## Activity
Lines to restate from the data below: from the one containing "278. DSC_1894.jpg (86, 544)" to the one containing "For every named", both included. Give them again exactly, and only them.

----- Provided data

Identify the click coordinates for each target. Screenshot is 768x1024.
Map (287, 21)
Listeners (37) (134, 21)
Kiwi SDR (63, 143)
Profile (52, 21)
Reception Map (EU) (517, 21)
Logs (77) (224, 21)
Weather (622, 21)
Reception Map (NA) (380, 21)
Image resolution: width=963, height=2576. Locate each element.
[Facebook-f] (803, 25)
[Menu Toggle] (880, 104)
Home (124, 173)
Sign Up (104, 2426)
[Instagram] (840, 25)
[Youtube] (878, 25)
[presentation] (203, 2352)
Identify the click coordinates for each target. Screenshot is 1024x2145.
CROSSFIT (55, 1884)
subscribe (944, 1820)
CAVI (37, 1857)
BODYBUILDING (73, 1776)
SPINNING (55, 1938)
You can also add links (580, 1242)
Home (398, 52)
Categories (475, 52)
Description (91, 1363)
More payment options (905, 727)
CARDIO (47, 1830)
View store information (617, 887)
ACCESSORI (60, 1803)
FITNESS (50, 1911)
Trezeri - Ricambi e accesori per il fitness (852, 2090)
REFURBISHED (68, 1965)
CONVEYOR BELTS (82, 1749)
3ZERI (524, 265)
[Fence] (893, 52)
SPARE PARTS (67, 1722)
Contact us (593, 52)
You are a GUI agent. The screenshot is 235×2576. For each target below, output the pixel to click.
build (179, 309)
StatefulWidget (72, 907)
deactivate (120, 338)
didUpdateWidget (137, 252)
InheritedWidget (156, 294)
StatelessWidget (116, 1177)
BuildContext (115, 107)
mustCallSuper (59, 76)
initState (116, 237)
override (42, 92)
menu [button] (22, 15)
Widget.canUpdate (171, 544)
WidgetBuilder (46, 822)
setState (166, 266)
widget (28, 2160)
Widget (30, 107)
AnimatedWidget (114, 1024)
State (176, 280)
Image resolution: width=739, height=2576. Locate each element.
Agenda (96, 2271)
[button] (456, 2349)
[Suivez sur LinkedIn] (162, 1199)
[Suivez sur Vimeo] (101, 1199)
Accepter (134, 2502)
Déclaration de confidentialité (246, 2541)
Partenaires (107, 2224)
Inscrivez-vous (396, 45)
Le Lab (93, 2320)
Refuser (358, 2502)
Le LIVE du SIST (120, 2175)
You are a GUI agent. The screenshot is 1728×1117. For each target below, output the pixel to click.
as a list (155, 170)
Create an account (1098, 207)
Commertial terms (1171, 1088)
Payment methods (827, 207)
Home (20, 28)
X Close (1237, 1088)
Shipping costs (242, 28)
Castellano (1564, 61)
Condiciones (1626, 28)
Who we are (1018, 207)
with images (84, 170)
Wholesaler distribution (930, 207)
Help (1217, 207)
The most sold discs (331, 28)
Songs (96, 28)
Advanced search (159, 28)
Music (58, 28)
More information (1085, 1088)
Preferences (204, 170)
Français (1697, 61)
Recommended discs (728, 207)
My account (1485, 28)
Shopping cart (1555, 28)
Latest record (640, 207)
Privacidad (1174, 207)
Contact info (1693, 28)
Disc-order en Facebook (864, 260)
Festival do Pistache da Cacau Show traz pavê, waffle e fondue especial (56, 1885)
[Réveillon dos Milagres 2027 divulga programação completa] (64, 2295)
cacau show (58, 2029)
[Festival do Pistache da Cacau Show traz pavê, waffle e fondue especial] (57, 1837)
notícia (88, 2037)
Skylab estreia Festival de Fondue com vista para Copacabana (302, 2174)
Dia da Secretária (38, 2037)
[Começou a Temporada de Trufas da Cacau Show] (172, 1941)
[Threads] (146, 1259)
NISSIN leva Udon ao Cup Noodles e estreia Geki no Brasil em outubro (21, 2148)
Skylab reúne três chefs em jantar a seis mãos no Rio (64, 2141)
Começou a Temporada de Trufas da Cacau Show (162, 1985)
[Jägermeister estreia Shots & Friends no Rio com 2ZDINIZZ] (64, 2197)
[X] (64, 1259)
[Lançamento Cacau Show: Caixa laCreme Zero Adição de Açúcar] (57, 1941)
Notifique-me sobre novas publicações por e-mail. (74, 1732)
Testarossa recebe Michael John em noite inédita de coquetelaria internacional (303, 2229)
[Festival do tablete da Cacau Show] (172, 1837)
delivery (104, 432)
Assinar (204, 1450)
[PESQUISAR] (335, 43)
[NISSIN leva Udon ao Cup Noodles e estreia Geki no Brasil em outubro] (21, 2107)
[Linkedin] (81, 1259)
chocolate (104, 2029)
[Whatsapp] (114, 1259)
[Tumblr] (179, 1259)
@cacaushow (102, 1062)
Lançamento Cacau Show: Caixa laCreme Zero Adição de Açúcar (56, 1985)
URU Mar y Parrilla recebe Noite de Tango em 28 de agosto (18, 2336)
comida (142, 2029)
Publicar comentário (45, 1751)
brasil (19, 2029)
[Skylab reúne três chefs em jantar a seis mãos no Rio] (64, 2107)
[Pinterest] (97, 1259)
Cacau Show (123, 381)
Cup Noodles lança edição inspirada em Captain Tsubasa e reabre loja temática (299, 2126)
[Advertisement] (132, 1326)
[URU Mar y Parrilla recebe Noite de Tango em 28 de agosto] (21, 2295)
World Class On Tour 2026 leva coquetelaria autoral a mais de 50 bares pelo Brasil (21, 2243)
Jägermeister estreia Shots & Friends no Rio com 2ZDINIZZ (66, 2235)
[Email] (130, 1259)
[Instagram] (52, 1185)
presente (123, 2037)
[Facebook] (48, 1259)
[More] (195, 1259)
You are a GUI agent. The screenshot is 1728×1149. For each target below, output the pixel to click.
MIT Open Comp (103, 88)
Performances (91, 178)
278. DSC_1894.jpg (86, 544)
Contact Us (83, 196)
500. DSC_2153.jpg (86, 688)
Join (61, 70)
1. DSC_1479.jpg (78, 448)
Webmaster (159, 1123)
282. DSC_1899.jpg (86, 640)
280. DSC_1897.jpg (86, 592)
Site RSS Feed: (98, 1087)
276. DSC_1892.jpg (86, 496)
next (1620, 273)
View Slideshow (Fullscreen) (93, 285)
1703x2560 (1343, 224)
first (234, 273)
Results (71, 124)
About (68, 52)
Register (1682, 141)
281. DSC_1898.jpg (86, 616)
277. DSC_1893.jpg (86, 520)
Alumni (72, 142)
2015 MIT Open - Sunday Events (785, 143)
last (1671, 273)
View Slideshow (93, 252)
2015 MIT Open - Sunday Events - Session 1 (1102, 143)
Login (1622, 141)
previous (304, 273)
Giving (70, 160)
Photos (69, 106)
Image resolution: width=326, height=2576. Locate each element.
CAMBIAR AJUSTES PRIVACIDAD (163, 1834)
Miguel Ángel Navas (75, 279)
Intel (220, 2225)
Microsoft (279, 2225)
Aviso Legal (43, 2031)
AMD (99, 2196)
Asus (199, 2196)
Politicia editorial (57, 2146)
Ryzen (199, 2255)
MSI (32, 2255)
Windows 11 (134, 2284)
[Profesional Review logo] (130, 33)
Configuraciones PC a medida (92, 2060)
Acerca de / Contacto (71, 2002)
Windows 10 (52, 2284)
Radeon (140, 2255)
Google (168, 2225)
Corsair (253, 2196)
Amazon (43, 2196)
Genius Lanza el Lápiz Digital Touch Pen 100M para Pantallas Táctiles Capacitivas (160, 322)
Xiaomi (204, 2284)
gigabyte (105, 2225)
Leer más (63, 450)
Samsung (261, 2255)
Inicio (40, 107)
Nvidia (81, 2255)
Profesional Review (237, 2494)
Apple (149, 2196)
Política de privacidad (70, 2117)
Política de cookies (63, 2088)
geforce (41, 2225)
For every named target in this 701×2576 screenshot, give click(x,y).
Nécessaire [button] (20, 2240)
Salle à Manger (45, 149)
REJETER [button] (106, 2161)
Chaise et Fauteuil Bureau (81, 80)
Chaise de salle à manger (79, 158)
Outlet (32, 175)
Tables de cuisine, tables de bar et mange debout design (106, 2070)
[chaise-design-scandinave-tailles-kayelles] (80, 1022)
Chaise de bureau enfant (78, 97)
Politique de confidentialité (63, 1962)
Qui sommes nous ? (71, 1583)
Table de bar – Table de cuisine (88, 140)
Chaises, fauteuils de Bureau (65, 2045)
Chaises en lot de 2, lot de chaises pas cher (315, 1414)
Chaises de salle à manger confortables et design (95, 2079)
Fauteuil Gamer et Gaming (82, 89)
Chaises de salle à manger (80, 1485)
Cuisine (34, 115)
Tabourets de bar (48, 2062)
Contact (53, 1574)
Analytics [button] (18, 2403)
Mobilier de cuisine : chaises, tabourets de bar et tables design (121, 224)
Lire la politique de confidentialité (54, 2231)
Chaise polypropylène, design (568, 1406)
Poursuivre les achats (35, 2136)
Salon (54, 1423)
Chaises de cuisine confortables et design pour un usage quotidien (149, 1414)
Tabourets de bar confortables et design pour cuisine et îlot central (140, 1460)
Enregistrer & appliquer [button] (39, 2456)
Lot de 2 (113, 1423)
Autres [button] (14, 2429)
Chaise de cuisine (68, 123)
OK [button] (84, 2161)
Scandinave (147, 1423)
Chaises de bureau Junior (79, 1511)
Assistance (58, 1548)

----------

## Task solution
278. DSC_1894.jpg (86, 544)
Contact Us (83, 196)
500. DSC_2153.jpg (86, 688)
Join (61, 70)
1. DSC_1479.jpg (78, 448)
Webmaster (159, 1123)
282. DSC_1899.jpg (86, 640)
280. DSC_1897.jpg (86, 592)
Site RSS Feed: (98, 1087)
276. DSC_1892.jpg (86, 496)
next (1620, 273)
View Slideshow (Fullscreen) (93, 285)
1703x2560 (1343, 224)
first (234, 273)
Results (71, 124)
About (68, 52)
Register (1682, 141)
281. DSC_1898.jpg (86, 616)
277. DSC_1893.jpg (86, 520)
Alumni (72, 142)
2015 MIT Open - Sunday Events (785, 143)
last (1671, 273)
View Slideshow (93, 252)
2015 MIT Open - Sunday Events - Session 1 (1102, 143)
Login (1622, 141)
previous (304, 273)
Giving (70, 160)
Photos (69, 106)
Image resolution: width=326, height=2576. Locate each element.
CAMBIAR AJUSTES PRIVACIDAD (163, 1834)
Miguel Ángel Navas (75, 279)
Intel (220, 2225)
Microsoft (279, 2225)
Aviso Legal (43, 2031)
AMD (99, 2196)
Asus (199, 2196)
Politicia editorial (57, 2146)
Ryzen (199, 2255)
MSI (32, 2255)
Windows 11 (134, 2284)
[Profesional Review logo] (130, 33)
Configuraciones PC a medida (92, 2060)
Acerca de / Contacto (71, 2002)
Windows 10 (52, 2284)
Radeon (140, 2255)
Google (168, 2225)
Corsair (253, 2196)
Amazon (43, 2196)
Genius Lanza el Lápiz Digital Touch Pen 100M para Pantallas Táctiles Capacitivas (160, 322)
Xiaomi (204, 2284)
gigabyte (105, 2225)
Leer más (63, 450)
Samsung (261, 2255)
Inicio (40, 107)
Nvidia (81, 2255)
Profesional Review (237, 2494)
Apple (149, 2196)
Política de privacidad (70, 2117)
Política de cookies (63, 2088)
geforce (41, 2225)
For every named target in this 701×2576 screenshot, give click(x,y).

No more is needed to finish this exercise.